Dennis Hopper's film Colors may seem like hundreds of miles removed from his first feature as director Easy Rider, but it's made twenty years later and it shows effectively at least two things on his part: first, that he can express himself in material that would appear to be a "for-hire" work, specifically with having an older, calmer version of himself in Duvall (the kind that tries to think things through and can be ferocious but has experience from a life of work) and Penn (the young hot-head who you know is good but is troubled in other ways), and secondly that he can go back to some of his earliest acting roots, working in movies featuring rebels and gangs (not least of which Rebel Without a Cause) and actually give them the fire and energy and as-much-as-possible realism so desperately needed. Colors is a mature work from a filmmaker who knows what he's doing, and will let the actors and the mood of the streets and the temperament of the current events (which were practically untenable in the late 80s and early 90s in gang-banger) LA.

Matter of fact, this should have been Hopper's professional calling-card, showing that he can make a film that isn't an art-film or too experimental (Last Movie) or under the radar (Out of the Blue). Indeed you'd have to remind most people that Hopper even directed it since, frankly, he lets his stars steal the show, and rightfully so. There's not a solid plot to speak of, more-so a character study of two cops, one older one younger, who are partnered up and have to tackle the ghettos and slums, loaded with "Blue" (Crips) and "Red") (Bloods), and also the various Hispanic gangs that are not as notorious but still as powerful and dangerous.

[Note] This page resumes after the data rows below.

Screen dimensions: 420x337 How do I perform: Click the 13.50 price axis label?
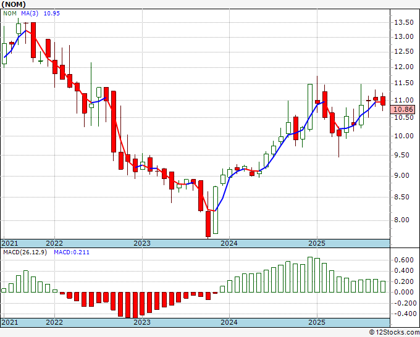pos(404,22)
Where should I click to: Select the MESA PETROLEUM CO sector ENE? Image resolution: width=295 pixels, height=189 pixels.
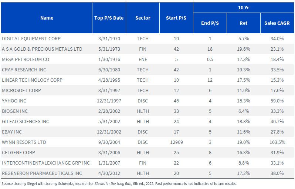(143, 60)
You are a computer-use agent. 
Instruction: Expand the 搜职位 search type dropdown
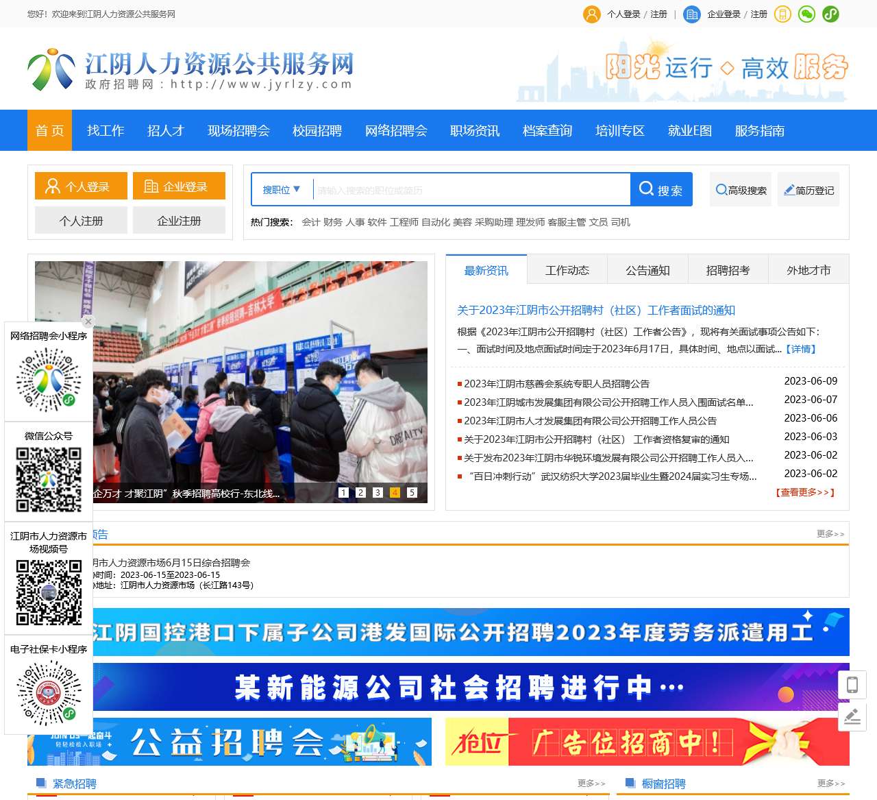[282, 190]
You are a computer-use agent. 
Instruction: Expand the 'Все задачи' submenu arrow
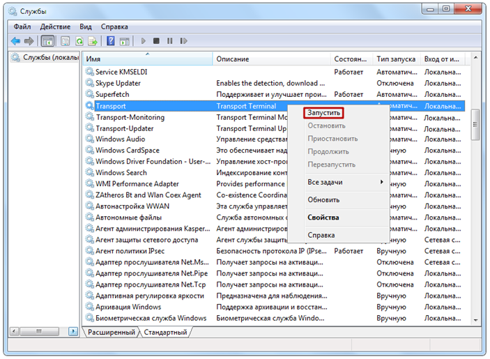click(381, 182)
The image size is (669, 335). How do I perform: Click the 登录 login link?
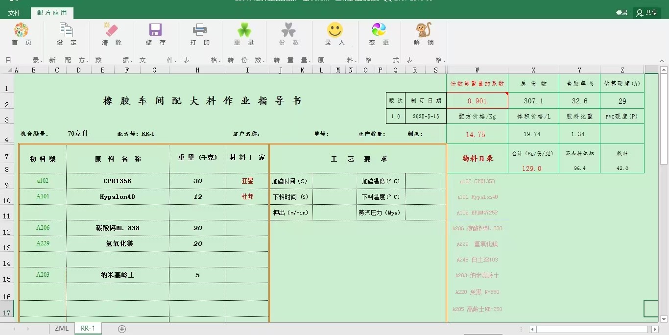click(x=621, y=12)
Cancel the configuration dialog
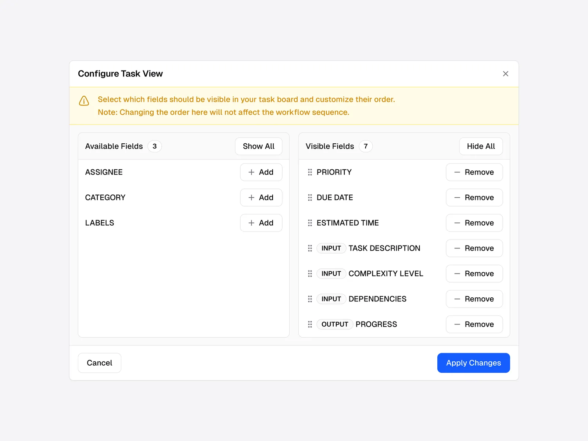This screenshot has width=588, height=441. pyautogui.click(x=100, y=363)
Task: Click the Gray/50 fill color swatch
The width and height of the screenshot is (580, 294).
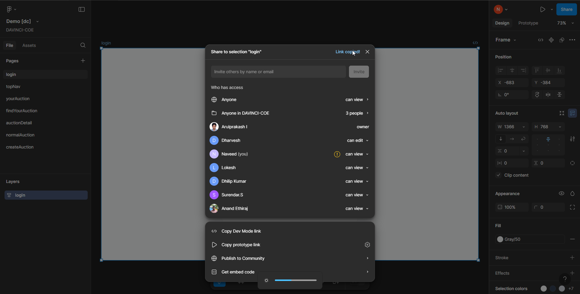Action: 500,239
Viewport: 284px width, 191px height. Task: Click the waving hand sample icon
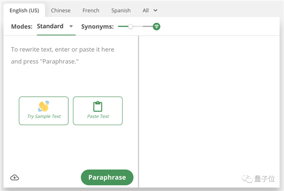pyautogui.click(x=44, y=106)
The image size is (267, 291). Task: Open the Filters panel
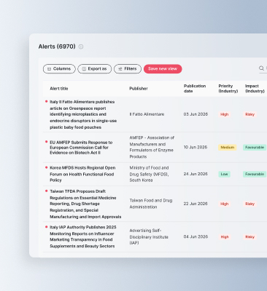(x=128, y=69)
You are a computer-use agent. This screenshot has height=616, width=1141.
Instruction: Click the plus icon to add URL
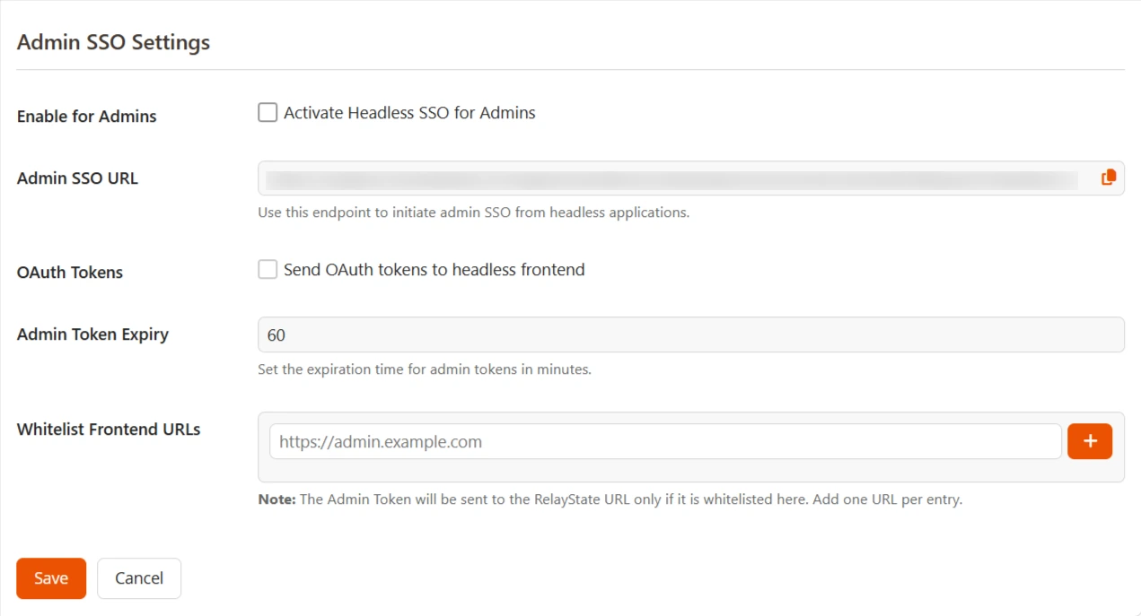click(x=1089, y=440)
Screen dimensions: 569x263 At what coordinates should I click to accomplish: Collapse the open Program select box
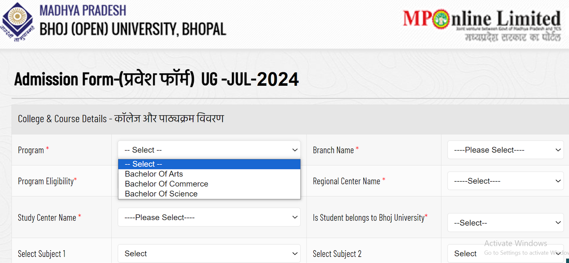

It's a series of pieces that soon take shape into a story, but it's not even about that. It's just about following these gangs and being true to their nature: of their rites of passage (beating up the new kids and setting them off to prove themselves), their bond and codes, their can-do attitude even when they're behind bars or in hand-cuffs, and the collective wisdom that you can either talk to a cop or just run... or, another alternative, shoot. It's also about a value system and class differences; the former relating, of course, to Hodges (Duvall) and Penn, who don't see eye to eye on how to apprehend suspects or treat them. Penn's younger guy isn't a crooked cop or corrupted, but he's a hot-head, a junkie for adrenaline, while Duvall's been around the block way too many times (and even admits that he had a higher post before and is still on the streets for reasons not totally made clear) to put up with being "like a gangster" as he says.

And the class part relates to the difference between McGavin (Penn) and his supposed girlfriend, who comes from the Latino parts of the hood and has family that Hodges has come in contact with as a cop, putting them up against the wall. It's through this that we see the split between the people in Lost Angeles, and while it's not a subtle point really (and may even be one of the more cliché things in the picture), it still goes a way to try and add immediacy to the drama, and McGain's own personal conflicts on the streets. And, again, those gangs, some played by actors (Don Cheadle and Damon Wayans in early roles, Sy Richardson), others by I would assume real gang-bangers and people 'from the streets' (another thing Hopper is good at, casting real people, which he doesn't get enough credit for), that are allowed to be fleshed out and made into real people, or as real as they can be in this movie.

The filmmakers don't make us feel sympathy for the gang members, but through making them human beings as opposed to just targets and caricatures, it adds to the whole experience of being about something. Nothing here is exploited; it's a well-researched time-capsule that still holds its own years later, least as long as there are crips and bloods and other gangs and, you know, hot-headed cops with old-timer veterans. Very solid, professional film-making.